====== Data for this task ======
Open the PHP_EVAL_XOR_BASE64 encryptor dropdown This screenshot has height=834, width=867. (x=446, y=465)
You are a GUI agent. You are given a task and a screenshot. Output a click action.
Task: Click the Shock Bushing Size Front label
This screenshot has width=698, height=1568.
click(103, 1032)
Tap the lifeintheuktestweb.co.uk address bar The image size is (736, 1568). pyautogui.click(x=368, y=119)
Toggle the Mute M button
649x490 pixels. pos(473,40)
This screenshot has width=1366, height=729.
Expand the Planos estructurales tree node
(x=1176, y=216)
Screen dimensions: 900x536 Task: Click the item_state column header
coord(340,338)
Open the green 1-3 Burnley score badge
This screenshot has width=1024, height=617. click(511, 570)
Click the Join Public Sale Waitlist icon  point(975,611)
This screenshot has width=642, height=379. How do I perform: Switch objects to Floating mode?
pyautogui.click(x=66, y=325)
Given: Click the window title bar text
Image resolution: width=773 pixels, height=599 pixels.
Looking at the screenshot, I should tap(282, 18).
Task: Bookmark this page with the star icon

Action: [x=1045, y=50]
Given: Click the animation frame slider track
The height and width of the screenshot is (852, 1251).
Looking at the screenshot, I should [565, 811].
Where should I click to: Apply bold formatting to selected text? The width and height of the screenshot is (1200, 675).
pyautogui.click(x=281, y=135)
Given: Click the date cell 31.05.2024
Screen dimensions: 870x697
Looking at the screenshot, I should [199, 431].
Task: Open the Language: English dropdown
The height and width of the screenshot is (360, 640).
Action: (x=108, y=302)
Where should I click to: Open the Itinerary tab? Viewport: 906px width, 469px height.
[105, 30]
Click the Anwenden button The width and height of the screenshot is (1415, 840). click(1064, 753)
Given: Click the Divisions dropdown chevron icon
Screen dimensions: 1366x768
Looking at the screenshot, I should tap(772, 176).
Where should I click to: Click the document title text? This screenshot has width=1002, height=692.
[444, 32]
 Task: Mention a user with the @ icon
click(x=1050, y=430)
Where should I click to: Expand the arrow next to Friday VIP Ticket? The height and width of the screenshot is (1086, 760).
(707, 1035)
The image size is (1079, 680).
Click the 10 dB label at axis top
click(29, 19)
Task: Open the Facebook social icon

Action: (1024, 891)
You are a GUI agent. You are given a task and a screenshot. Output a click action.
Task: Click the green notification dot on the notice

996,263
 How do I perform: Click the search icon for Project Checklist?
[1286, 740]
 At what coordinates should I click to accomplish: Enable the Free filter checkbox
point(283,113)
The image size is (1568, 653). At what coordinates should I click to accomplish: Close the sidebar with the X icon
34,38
======
What the task requires:
Lines holding "dropdown": please count them in the data above and reply with the number alone.

Result for this exercise:
3